L’exception chrétienne

Le christianisme contredit point par point les mécanismes habituels des grandes expansions. Il ne dispose ni d’armée, ni d’État, ni de territoire. Il n’offre aucun avantage politique, commercial ou fiscal. Son fondateur a été exécuté comme un criminel. Sa doctrine ne promet pas la domination, mais la persécution : « Vous serez détestés de toutes les nations à cause de mon nom » (Mt 24, 9). Pourtant, en trois siècles, ce mouvement franchit les frontières ethniques, linguistiques et sociales de l’Empire jusqu’à en atteindre le cœur. L’expansion s’opère dans un climat hostile, marqué par des vagues de persécutions et par le martyre de nombreux croyants. Le témoignage des disciples, les miracles et l’accomplissement des prophéties ont nourri cette diffusion. Dès le IIe siècle, Tertullien résumait ce phénomène : « le sang des martyrs est semence de chrétiens. »

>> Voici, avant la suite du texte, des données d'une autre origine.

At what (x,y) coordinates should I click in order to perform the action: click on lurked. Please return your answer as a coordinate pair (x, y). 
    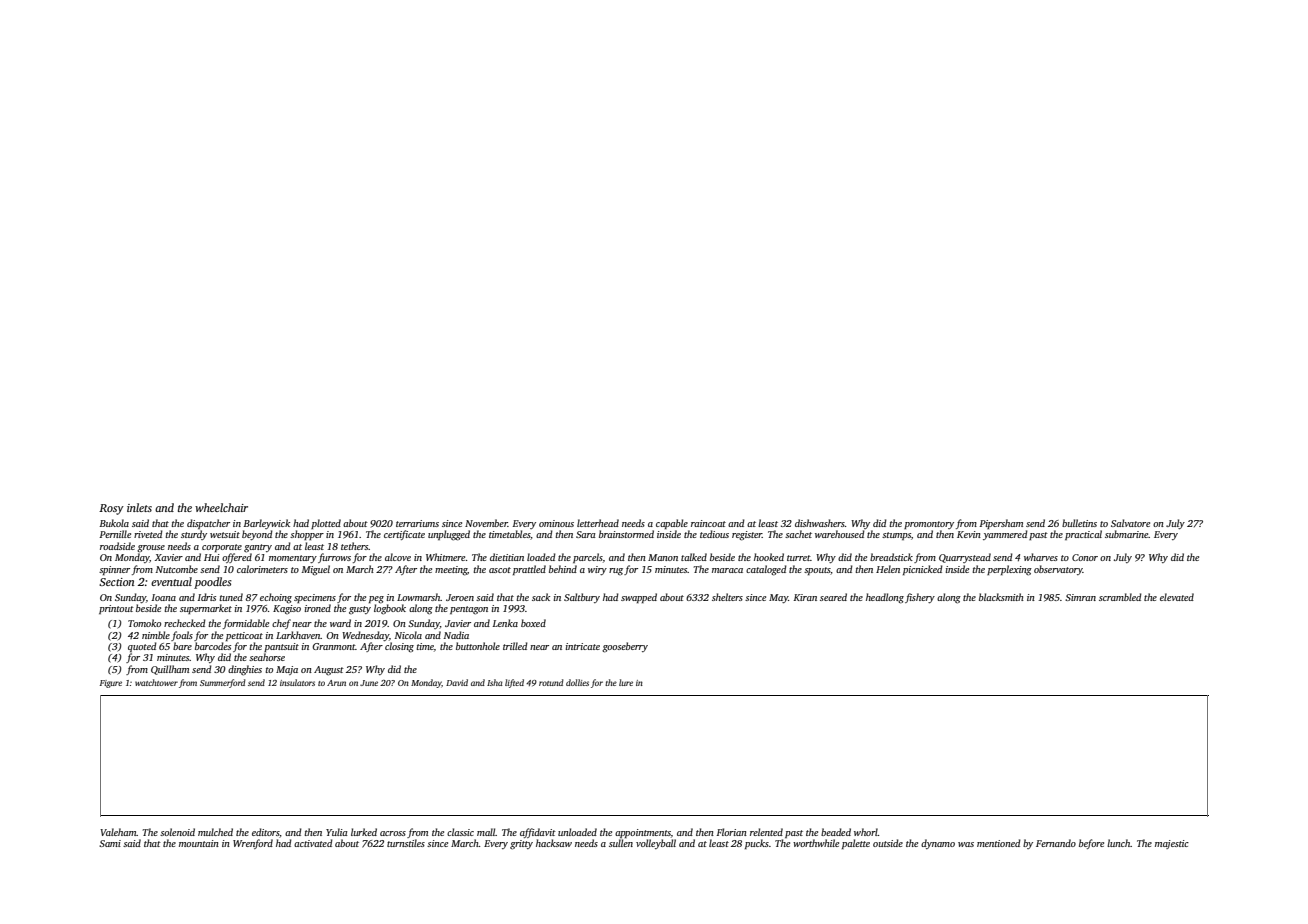
    Looking at the image, I should click on (364, 832).
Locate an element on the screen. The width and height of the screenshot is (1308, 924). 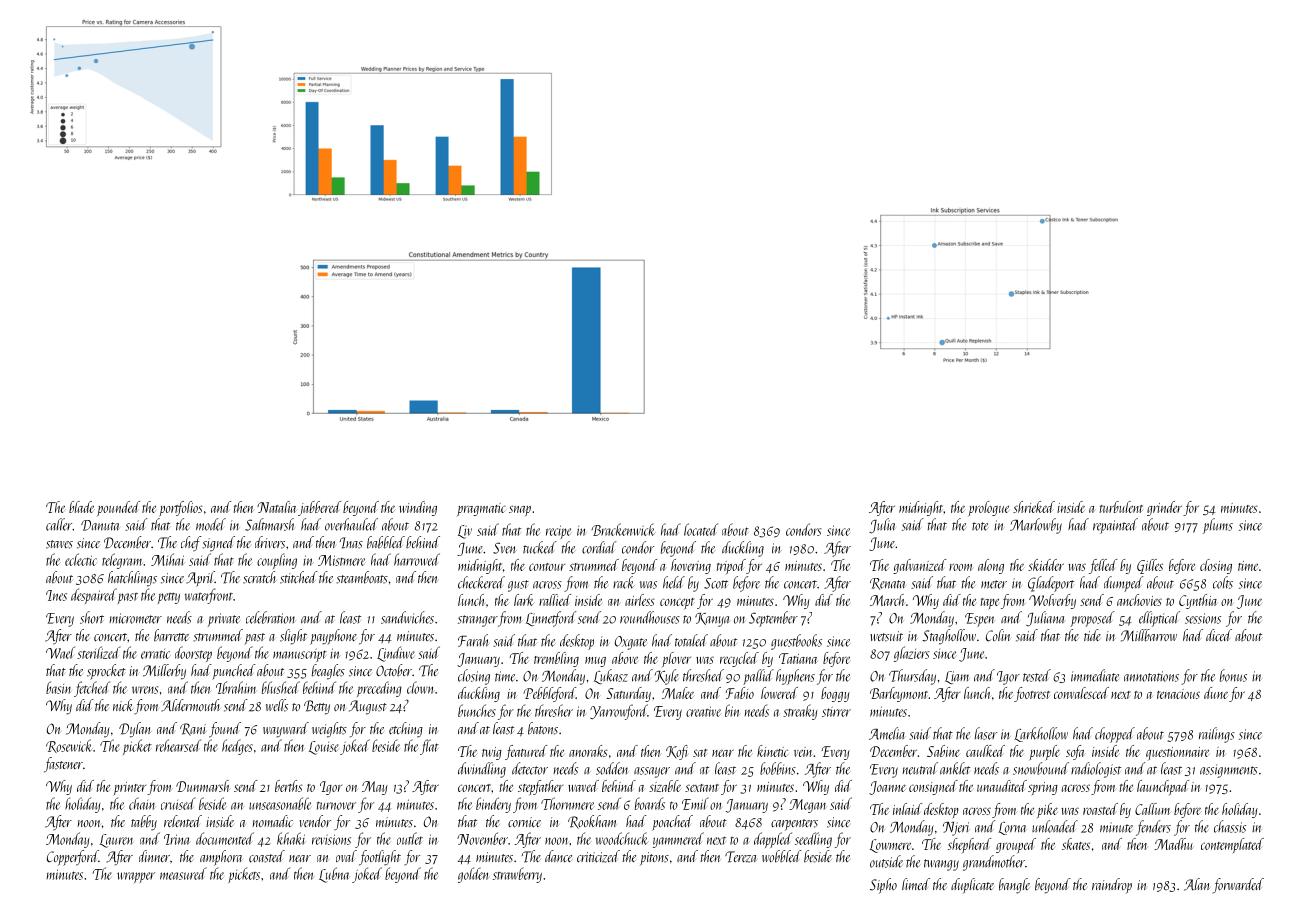
blade is located at coordinates (81, 507).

Ce que l’Histoire ne peut expliquer

Les raisons de l’expansion du christianisme sont en partie connues. Les routes romaines facilitaient les déplacements. Les réseaux de la diaspora juive servaient de relais. Le message universel parlait aussi bien aux esclaves qu’aux notables. Mais ces explications ont leurs limites. Le christianisme ne promettait ni richesse, ni pouvoir, ni protection. Au contraire, devenir chrétien pouvait coûter la vie. Pourtant, le mouvement continuait de croître. Plus étonnant encore, les persécutions semblaient renforcer son expansion.

Ce que l’Histoire laisse en suspens

L’expansion du christianisme est un fait historique. Ses circonstances sont attestées, ses étapes documentées et ses acteurs identifiés. Reste cependant une question singulière : comment un mouvement sans armée, sans État, sans richesse a-t-il pu traverser des siècles et marquer une grande partie du monde ? Quelle que soit la réponse, ce phénomène demeure unique et sans équivalent dans l’Histoire.